Comentario
La otra cara de la moneda de la política mediterránea fernandina la conformaban las operaciones destinadas a frenar el expansionismo otomano y la piratería berberisca. La conquista de los Balcanes y la ocupación de Otranto por los turcos en 1480 crearon una frontera de breve duración entre islamitas y cristianos.
Los eslabones isleños de la cadena occidental que hacían posible mantener una comunicación relativamente segura con Levante y Palestina eran las posesiones venecianas de Candía y Chipre, la genovesa de Chíos y el bastión de los caballeros sanjuanistas en Rodas, que convertían a la Orden del Hospital en la avanzadilla cristiana en su lucha contra el Islam.
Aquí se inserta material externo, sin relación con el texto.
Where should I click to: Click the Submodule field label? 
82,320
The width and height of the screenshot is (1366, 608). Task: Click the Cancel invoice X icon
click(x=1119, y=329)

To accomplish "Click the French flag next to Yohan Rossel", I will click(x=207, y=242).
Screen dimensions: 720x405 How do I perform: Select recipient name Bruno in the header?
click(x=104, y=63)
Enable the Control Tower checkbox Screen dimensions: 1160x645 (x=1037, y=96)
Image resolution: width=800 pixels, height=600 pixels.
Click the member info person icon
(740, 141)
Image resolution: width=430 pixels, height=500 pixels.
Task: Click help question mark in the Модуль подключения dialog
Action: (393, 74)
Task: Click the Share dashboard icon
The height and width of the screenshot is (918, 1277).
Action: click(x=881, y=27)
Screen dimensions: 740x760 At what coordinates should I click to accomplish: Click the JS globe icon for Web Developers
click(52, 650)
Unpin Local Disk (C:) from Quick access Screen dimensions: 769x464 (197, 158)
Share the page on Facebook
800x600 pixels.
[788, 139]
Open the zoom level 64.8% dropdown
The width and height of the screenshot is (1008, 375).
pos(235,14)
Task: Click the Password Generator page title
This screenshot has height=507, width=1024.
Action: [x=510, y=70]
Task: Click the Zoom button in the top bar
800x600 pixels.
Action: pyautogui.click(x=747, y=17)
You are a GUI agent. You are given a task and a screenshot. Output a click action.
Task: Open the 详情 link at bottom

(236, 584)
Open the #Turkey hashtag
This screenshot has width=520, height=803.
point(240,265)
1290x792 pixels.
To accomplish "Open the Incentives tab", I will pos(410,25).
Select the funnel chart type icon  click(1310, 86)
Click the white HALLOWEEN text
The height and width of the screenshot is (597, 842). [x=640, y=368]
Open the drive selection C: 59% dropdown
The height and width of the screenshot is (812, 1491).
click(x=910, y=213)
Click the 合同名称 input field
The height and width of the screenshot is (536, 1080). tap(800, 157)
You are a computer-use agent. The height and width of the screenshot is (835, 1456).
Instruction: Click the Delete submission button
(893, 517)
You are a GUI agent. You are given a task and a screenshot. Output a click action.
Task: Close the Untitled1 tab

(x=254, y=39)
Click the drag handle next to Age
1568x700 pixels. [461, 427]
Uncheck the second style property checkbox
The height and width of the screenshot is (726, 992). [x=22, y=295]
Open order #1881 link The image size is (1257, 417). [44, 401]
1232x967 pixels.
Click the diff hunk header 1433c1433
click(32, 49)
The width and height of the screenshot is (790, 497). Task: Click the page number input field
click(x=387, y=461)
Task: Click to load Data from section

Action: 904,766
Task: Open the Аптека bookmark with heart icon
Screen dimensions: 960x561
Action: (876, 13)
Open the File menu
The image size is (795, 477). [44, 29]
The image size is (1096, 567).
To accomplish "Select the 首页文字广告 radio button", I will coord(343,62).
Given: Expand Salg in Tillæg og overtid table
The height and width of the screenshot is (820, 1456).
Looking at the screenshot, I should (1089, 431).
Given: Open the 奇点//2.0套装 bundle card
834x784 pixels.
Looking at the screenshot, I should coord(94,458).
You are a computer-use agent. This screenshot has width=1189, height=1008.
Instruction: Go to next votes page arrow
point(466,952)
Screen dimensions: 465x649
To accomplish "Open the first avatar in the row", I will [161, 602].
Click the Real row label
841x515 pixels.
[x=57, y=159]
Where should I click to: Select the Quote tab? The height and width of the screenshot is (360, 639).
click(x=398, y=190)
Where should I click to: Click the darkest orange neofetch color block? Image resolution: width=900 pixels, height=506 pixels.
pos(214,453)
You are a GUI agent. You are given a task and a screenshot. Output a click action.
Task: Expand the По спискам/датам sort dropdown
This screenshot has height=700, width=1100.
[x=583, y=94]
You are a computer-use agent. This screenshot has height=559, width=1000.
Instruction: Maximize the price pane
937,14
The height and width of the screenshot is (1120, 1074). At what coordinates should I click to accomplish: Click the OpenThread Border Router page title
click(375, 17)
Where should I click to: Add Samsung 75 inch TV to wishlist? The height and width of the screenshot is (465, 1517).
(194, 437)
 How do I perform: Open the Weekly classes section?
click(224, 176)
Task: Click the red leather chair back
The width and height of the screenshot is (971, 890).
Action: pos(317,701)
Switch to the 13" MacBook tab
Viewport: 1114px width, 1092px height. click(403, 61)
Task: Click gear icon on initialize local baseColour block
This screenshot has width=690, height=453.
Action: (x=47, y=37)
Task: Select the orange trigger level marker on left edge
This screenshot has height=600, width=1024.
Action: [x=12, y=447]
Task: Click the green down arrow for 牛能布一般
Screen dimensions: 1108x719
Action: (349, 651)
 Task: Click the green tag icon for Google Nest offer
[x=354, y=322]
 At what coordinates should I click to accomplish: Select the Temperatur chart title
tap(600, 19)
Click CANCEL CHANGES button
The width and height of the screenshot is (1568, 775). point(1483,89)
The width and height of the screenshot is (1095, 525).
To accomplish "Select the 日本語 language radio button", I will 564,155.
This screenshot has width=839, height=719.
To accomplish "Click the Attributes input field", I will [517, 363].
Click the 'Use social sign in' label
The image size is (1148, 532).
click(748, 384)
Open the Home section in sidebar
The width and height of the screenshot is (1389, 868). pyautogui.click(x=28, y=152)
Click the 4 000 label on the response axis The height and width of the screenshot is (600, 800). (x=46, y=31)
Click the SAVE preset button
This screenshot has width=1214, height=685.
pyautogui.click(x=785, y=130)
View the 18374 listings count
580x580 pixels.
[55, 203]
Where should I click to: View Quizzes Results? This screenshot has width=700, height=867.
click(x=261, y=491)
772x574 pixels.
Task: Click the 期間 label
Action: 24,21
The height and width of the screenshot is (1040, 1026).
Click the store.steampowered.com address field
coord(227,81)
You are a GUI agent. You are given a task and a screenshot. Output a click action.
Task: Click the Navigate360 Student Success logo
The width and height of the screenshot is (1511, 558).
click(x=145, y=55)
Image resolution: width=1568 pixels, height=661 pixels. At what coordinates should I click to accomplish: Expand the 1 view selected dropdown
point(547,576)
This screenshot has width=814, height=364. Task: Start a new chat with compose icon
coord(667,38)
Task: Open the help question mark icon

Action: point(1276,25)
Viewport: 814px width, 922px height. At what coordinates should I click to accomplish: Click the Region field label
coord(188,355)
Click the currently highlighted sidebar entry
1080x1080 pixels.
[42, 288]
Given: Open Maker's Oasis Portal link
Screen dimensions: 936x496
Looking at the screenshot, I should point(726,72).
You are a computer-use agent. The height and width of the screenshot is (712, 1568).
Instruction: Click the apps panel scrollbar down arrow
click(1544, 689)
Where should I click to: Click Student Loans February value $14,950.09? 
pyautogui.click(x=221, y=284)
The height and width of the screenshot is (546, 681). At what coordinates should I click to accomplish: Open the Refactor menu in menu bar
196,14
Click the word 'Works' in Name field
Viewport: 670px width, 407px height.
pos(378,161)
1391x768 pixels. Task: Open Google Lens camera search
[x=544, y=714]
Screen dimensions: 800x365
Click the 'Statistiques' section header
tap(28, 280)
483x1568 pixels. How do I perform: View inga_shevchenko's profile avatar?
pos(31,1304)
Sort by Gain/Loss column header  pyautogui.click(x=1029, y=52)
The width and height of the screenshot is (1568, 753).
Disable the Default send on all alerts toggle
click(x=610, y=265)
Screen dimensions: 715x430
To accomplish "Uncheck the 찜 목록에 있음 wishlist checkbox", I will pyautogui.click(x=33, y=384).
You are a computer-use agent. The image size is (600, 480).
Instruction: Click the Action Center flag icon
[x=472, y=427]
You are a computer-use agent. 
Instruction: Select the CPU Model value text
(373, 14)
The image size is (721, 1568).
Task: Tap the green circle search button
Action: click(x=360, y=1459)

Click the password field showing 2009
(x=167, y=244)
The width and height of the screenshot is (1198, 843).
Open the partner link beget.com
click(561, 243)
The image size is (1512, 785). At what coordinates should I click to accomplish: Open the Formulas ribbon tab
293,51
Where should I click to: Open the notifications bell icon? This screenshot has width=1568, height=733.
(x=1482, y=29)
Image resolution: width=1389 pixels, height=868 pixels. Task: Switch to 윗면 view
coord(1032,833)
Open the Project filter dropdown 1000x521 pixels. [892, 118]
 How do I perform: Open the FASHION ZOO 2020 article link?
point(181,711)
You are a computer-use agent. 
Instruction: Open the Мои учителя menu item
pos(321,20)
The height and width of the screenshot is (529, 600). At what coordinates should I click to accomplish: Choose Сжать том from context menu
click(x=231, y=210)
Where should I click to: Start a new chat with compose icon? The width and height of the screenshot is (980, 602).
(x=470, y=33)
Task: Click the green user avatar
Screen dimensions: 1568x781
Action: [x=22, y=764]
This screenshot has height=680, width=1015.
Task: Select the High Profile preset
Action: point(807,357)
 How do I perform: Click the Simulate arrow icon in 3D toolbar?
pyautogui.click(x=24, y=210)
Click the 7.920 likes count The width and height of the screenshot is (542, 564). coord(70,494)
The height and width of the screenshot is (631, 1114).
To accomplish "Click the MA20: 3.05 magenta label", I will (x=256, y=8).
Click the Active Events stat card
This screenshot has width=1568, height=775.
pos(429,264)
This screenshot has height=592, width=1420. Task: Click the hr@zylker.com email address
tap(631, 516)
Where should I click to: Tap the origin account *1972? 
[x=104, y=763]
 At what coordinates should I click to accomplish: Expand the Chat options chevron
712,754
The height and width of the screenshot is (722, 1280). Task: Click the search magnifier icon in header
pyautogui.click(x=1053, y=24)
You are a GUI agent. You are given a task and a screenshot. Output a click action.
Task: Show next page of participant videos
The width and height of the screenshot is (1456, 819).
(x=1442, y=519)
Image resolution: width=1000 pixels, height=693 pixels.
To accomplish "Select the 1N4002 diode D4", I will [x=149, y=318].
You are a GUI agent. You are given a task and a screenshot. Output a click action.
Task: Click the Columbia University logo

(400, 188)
Al otro lado de la línea de fuego, la armada otomana -con sus bases en el Egeo y los núcleos berberiscos en el Norte de África- era dueña y señora del mar y no cesaba de hostigar los intereses occidentales. En esta situación de permanente hostilidad, el siglo XVI se abrió con una reactivación de la guerra del corso -rodiotas, españoles, portugueses, franceses y malteses en el lado cristiano; frente a renegados albaneses, griegos y eslavos, berberiscos y turcos en el musulmán-, alentada por la reactivación de guerra santa tras la caída de Granada y por la rivalidad franco-española en Italia. En este escenario irrumpirá la figura legendaria de Aruch Barbarroja, cuyas riquezas y hazañas tuvieron un punto de inflexión en la captura de una nave española con soldados de elite del Gran Capitán, así como en su alianza con Muley Mauset, rey de Túnez, sentando las bases para su futura proclamación como señor indiscutible de Argel. El atrevimiento de Barbarroja precipitó la respuesta española en forma de intervención en el Magreb.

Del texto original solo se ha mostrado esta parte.